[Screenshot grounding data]
◆ ◆ ◆ ◆ ◆

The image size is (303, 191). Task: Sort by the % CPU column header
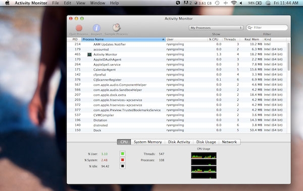click(x=214, y=40)
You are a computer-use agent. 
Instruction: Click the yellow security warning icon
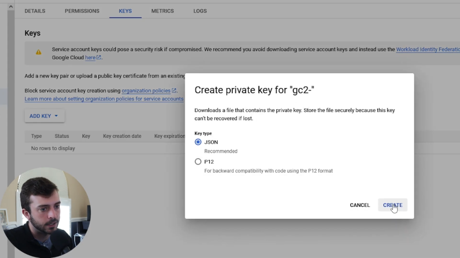point(39,52)
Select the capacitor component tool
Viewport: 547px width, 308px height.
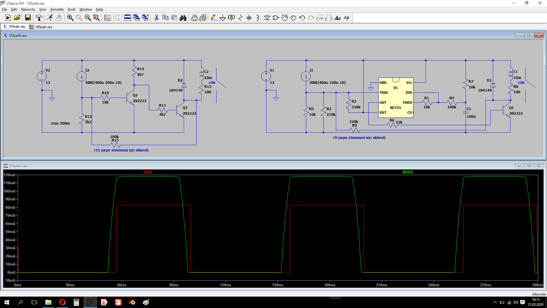[x=249, y=18]
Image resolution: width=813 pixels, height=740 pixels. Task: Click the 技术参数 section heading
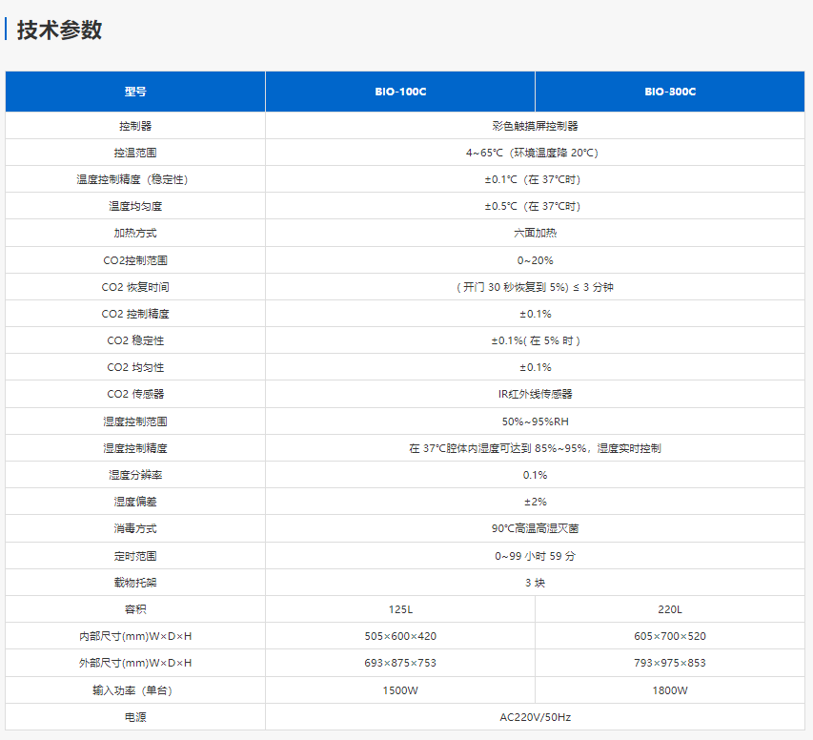point(59,30)
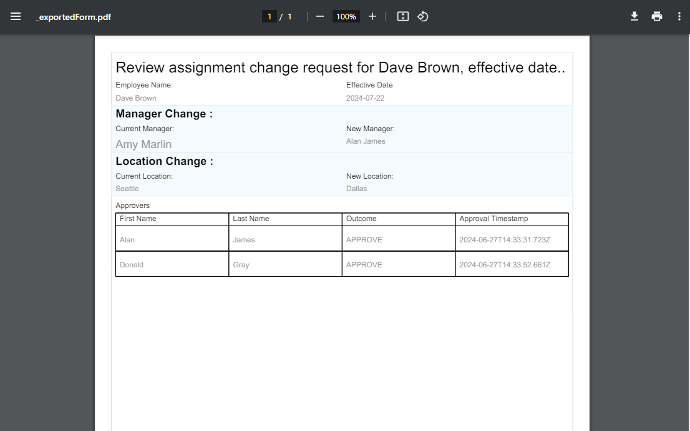Click the Dallas new location value
This screenshot has height=431, width=690.
(356, 189)
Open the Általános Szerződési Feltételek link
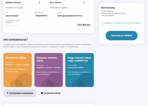This screenshot has height=106, width=148. 128,23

◆ ◆ ◆ ◆ ◆

[Problem description]
Without the pictures, restate all of the entries above verbatim.

[Solution to the exercise]
The image size is (303, 191). Task: Sort by the % CPU column header
click(x=214, y=40)
You are a computer-use agent. 
Instruction: Click the yellow security warning icon
point(39,52)
Select the capacitor component tool
Viewport: 547px width, 308px height.
[x=249, y=18]
Image resolution: width=813 pixels, height=740 pixels. Task: Click the 技术参数 section heading
point(59,30)
Click the Dallas new location value
This screenshot has height=431, width=690.
(356, 189)
Open the Általános Szerződési Feltételek link
This screenshot has height=106, width=148. 128,23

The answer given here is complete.